REQUIREMENTS: Format the lines of the material beginning with the one that contains "Open the Crop Pages tool" and ending with the one that contains "tap(48, 383)" as a JSON list of strings, one string per line, omitting blank lines. Leave the pictures out of the answer.

╭─ RECORDS FOR THIS EXERCISE

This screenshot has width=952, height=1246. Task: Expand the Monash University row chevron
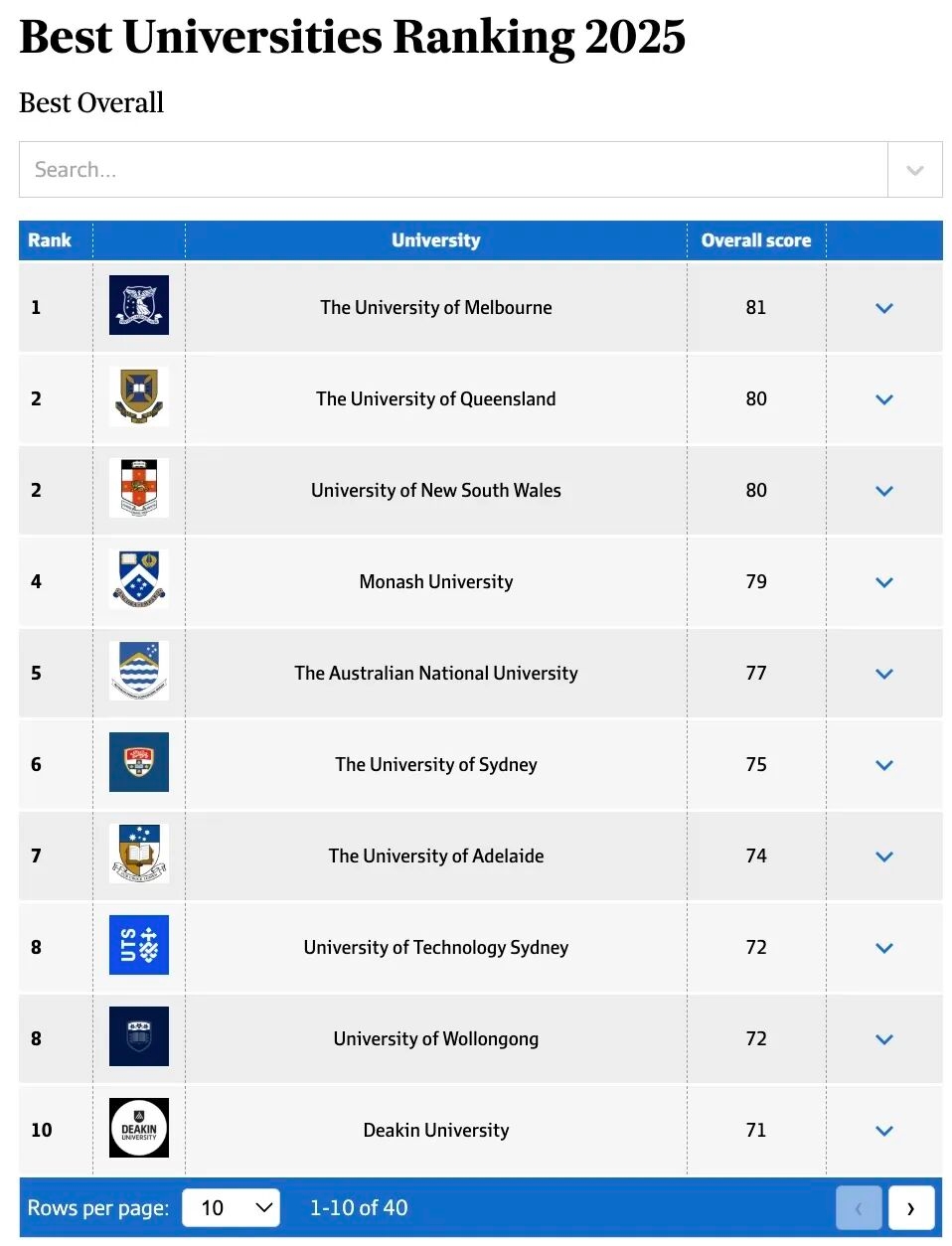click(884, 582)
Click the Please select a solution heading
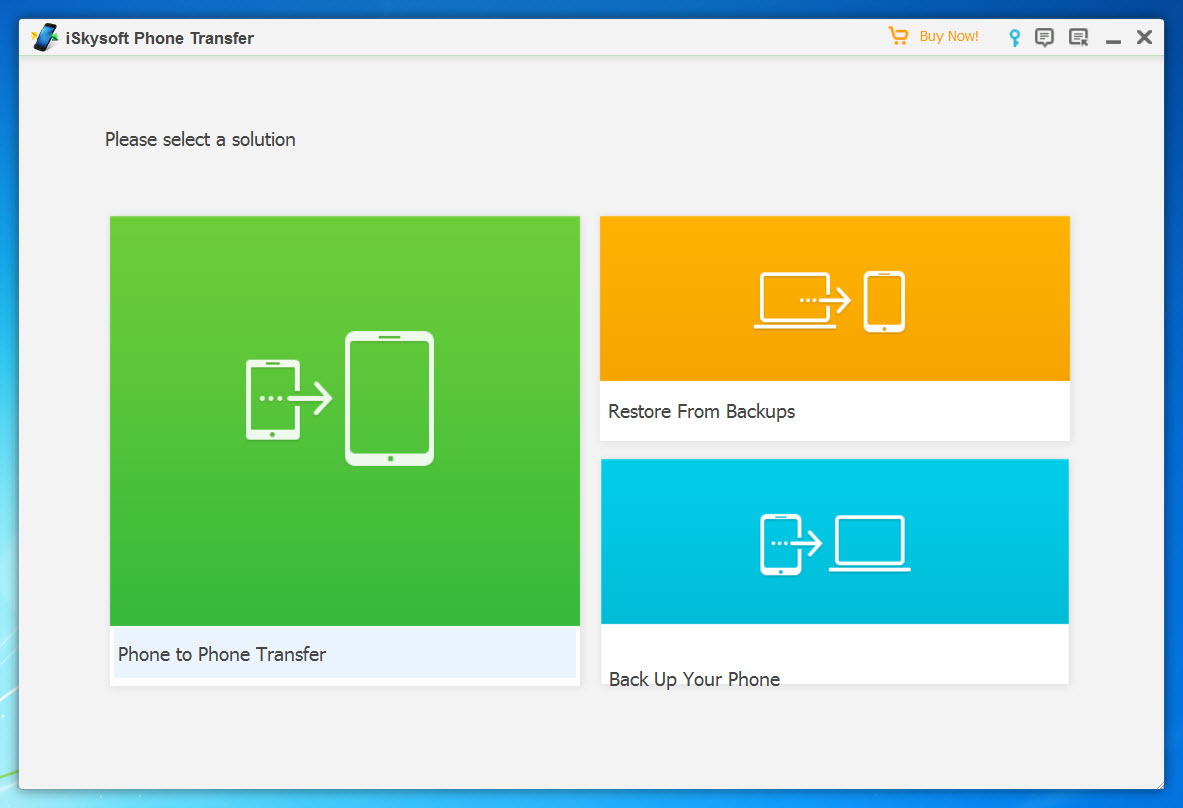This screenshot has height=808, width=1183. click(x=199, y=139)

╰─
╭─ RECORDS FOR THIS EXERCISE

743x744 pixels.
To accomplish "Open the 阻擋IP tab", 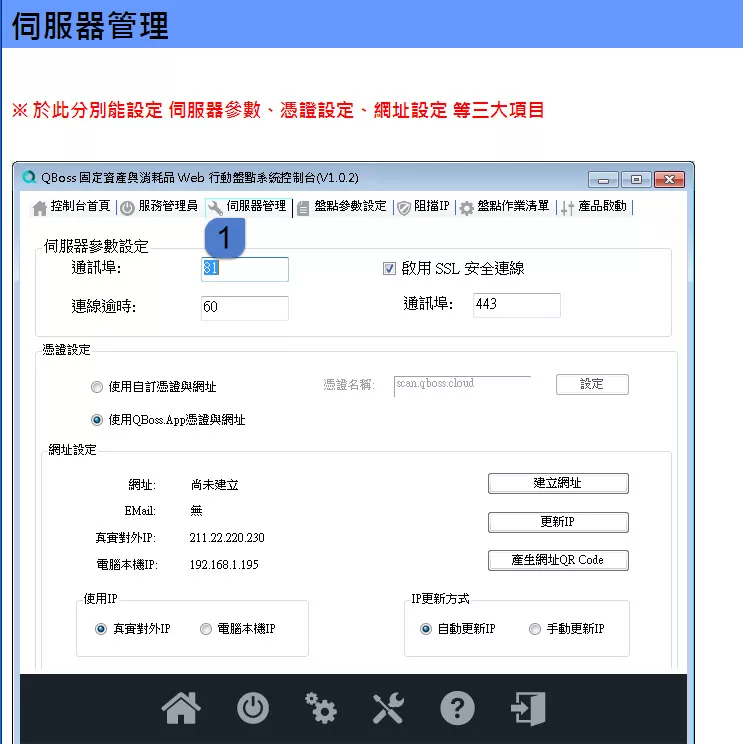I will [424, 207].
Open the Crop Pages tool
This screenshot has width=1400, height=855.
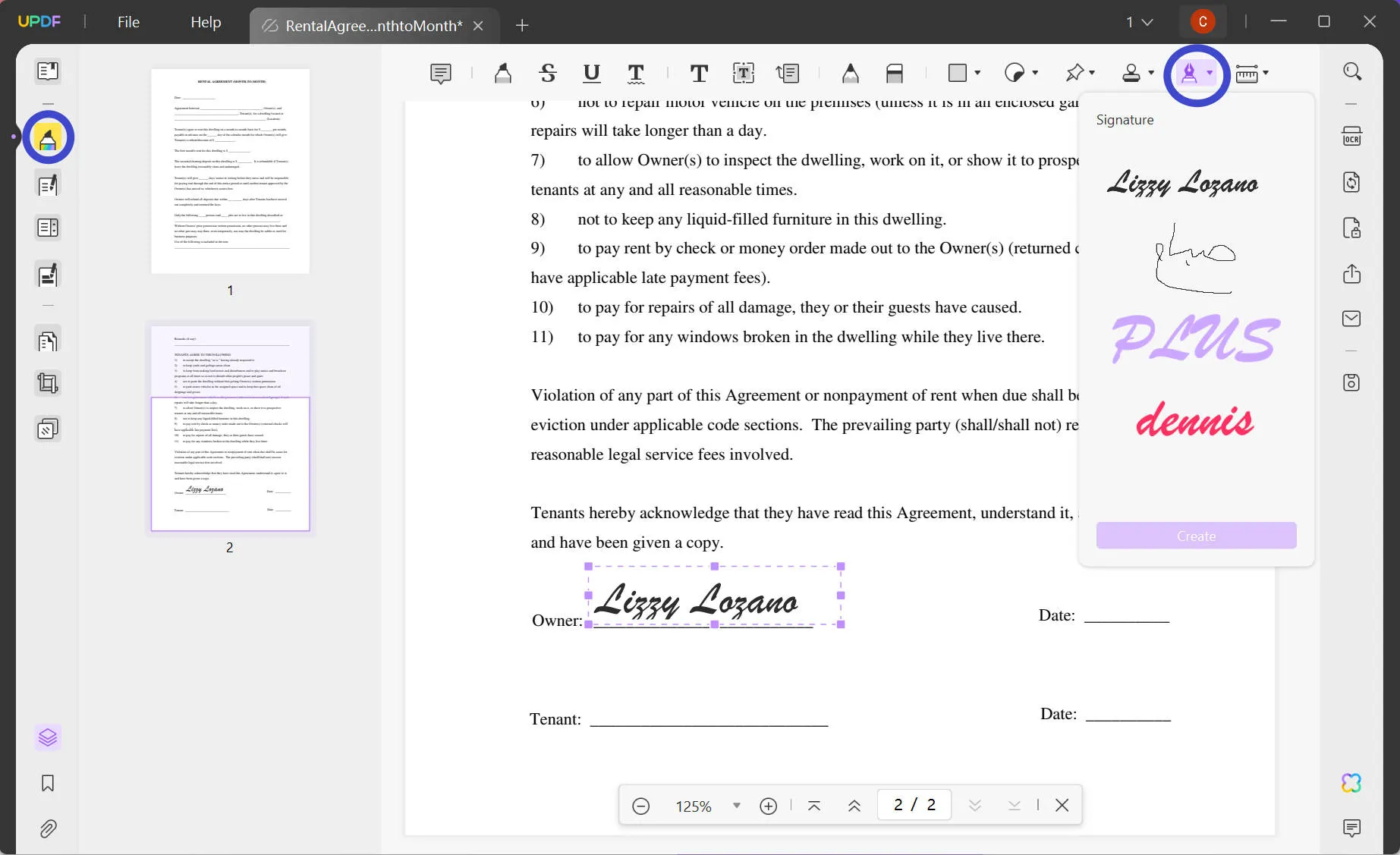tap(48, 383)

╰─

RIGHT ANSWER:
[
  "Open the Crop Pages tool",
  "This screenshot has width=1400, height=855.",
  "tap(48, 383)"
]